(Data for this task Opens)
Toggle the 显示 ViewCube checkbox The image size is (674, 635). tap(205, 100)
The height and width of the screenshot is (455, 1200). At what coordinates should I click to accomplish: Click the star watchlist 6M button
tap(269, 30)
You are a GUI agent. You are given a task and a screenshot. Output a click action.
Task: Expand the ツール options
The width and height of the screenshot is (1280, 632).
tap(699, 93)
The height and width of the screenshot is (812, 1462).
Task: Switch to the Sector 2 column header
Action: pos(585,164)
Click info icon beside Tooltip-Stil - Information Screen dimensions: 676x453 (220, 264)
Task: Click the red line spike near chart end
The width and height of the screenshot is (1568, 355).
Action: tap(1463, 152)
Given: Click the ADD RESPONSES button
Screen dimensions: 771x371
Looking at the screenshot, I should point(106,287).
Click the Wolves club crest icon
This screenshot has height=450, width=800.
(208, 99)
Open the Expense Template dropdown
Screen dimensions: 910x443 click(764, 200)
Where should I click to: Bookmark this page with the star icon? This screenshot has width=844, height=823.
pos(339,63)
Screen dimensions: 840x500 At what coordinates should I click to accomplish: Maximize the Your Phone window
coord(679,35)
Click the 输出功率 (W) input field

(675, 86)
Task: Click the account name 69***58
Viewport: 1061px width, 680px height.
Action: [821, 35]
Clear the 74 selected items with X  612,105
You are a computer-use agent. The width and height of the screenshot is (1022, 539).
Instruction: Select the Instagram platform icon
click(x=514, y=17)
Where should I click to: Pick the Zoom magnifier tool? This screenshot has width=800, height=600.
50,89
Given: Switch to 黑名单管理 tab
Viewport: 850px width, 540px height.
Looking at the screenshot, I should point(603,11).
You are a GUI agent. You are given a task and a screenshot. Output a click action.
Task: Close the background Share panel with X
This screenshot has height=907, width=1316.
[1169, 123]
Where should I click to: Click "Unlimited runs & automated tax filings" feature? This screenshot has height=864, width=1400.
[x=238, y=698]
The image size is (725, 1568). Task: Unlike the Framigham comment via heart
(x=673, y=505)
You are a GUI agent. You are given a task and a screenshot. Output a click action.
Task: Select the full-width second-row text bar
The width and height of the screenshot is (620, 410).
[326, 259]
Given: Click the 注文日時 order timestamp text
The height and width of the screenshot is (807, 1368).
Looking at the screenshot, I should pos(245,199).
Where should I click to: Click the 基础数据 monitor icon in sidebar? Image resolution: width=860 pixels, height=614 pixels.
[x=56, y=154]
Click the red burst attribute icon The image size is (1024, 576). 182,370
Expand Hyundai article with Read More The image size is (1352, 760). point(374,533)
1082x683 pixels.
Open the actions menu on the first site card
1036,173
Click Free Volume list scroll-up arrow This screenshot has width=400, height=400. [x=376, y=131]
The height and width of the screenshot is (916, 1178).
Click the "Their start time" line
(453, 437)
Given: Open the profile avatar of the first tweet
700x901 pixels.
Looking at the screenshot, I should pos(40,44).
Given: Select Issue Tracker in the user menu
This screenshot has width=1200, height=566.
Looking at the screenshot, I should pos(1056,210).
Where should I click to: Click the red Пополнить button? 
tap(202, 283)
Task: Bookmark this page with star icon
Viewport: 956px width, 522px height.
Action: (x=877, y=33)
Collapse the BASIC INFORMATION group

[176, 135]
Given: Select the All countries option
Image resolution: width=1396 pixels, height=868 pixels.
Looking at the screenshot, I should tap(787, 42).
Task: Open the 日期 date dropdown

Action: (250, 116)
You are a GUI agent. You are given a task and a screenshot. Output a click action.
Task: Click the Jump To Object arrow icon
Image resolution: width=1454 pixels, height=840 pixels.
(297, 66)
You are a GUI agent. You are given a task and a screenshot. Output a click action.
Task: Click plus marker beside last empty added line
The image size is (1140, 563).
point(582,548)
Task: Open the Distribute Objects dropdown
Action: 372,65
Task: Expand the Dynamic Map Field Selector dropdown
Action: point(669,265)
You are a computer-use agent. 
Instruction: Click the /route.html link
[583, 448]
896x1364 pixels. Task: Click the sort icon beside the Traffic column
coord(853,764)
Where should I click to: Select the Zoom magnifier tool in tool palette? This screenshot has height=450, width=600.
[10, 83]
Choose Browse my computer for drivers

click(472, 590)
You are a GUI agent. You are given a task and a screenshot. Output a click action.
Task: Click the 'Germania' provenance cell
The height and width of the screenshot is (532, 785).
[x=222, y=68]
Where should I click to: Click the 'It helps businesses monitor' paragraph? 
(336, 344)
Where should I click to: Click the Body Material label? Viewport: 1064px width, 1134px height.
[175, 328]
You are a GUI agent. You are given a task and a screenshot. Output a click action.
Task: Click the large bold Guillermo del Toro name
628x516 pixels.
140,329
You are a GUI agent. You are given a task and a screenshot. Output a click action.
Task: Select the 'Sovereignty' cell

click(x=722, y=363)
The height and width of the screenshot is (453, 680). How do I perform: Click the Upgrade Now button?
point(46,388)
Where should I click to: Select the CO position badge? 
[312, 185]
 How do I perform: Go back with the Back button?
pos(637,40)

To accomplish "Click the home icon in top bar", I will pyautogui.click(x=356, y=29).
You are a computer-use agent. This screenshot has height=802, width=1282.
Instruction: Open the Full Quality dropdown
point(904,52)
(Data for this task Closes)
> [Work required]:
Pick out and copy the lines of the entries that hold the string "text".

> [Solved problem]:
Task: Select the full-width second-row text bar
Given: Click the 注文日時 order timestamp text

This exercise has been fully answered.